One thing that I love about having a relatively small team (it’s myself and Ali, and then seven others) that are full-time employees instead of contractors is the trust that can be built. You certainly can build trust with larger teams and with part-time or contract employees, but it gets more difficult. Having people by your side 40 hours a week, year after year, is a fantastic way to generate that trust.
In Patrick Lencioni’s “The Five Dysfunctions of a Team“, he shares it this way:
“Trust is the foundation of real teamwork. And so the first dysfunction is a failure on the part of team members to understand and open up to one another.“
Getting team members to “understand and open up to one another” doesn’t happen overnight, but the benefits are unbelievable. Not only will they work together far better when they trust one another, but it makes my job much easier as well, for two reasons:
- I don’t have to follow up to make sure things are done. I’m confident in emailing anyone on my team to take care of something, and I know it’ll get taken care of in a timely manner.
- The “timely manner” is important too, because it doesn’t always mean “right away”. I trust them to prioritize my request with the rest of their workload, and it tends to work out very well. I try to infuse my requests with a smidge of Commander’s Intent (“here’s what I need done, and here is why I need it”), and the more I can include the “why”, the better they’re able to prioritize it.

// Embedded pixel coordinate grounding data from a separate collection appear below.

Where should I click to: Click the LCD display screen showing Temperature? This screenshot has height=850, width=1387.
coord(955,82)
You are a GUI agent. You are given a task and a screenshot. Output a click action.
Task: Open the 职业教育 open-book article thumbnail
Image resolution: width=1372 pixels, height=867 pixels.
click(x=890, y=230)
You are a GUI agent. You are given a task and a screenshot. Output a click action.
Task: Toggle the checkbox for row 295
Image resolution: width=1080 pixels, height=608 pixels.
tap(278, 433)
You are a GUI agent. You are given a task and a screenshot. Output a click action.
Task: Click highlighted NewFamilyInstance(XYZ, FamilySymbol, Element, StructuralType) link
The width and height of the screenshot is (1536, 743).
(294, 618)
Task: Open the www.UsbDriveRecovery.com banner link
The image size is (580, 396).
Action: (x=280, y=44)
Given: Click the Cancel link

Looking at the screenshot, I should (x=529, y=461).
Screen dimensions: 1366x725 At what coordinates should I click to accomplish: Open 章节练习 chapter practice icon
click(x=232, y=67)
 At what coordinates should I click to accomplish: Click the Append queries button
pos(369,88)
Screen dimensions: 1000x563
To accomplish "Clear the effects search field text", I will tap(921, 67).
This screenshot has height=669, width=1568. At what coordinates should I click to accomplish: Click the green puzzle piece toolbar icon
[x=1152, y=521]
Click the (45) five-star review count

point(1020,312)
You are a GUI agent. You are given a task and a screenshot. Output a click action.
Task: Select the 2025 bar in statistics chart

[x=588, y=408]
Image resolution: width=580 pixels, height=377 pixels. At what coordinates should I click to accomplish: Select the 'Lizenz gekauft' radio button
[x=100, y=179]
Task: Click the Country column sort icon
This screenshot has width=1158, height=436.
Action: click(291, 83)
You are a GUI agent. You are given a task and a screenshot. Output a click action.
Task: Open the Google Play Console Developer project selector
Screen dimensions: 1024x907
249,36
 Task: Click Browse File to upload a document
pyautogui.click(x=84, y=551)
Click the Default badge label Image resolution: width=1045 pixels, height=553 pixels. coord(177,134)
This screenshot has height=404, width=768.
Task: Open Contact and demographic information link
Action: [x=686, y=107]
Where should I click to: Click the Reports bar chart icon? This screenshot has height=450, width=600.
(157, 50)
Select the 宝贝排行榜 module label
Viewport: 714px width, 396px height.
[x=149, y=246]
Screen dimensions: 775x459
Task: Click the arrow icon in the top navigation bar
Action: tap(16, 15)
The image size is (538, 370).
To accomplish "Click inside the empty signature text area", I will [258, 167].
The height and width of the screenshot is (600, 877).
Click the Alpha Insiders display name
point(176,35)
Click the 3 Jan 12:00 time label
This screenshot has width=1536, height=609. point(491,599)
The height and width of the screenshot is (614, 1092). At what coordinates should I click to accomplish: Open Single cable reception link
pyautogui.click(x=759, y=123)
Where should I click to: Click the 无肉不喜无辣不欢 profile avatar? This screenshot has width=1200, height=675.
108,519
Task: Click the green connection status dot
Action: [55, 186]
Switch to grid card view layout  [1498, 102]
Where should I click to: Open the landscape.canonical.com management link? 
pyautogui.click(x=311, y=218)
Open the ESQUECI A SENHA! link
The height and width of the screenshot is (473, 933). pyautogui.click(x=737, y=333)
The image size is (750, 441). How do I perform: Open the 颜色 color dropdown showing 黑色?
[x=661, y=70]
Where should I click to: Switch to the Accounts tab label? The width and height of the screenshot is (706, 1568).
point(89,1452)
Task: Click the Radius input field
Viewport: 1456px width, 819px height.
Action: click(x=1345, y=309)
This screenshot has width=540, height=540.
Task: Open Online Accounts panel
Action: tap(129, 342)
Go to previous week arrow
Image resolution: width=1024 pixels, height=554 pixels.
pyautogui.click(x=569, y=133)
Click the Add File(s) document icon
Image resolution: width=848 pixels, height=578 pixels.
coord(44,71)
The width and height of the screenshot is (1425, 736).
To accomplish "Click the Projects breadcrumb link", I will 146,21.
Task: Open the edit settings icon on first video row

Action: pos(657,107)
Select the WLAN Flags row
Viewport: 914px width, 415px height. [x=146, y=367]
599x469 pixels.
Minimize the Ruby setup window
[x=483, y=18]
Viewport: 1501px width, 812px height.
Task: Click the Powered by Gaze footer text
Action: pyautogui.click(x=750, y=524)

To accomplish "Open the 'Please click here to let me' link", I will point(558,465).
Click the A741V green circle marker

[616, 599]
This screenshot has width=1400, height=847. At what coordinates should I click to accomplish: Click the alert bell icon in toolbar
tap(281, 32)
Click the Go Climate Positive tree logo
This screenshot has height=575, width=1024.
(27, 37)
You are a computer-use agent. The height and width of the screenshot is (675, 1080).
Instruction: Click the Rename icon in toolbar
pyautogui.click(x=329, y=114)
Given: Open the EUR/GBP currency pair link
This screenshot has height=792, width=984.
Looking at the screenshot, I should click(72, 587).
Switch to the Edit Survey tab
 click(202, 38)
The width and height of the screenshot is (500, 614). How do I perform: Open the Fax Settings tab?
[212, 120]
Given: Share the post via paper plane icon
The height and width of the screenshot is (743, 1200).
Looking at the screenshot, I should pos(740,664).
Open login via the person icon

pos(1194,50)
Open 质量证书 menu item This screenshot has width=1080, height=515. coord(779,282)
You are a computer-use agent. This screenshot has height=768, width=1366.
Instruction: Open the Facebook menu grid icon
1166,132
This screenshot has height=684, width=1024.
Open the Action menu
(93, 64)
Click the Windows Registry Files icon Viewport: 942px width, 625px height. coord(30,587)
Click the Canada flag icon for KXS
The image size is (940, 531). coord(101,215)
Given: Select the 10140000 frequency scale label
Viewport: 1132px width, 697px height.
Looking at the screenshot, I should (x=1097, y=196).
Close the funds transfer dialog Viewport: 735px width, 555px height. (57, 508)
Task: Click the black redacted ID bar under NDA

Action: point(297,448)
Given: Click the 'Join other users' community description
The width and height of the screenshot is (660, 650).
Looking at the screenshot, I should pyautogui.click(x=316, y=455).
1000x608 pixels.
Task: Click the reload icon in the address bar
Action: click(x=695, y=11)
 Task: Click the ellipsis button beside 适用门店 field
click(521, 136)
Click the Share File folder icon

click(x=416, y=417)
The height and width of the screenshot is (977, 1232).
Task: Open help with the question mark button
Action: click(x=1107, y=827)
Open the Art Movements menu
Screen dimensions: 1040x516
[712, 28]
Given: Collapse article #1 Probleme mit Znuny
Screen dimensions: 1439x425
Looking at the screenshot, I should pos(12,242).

This also reminds of something that Shane Parrish shared in “Clear Thinking“, when he said:
There is only one most important thing in every project, goal, and company. If you have two or more most important things, you’re not thinking clearly. This is an important aspect of leadership and problem-solving in general: you have to pick one criterion above all the others and communicate it in a way that your people can understand so they can make decisions on their own. This is true leadership. You need to be clear about what values people are to use when making decisions. If I tell you the most important thing is serving the customer, you know how to make decisions without me. If you make a bad judgment call, but it puts the customer first, I can’t fault you. You did what I wanted.
Trust doesn’t come automatically, but building a place of trust makes for a much better situation for literally everyone involved.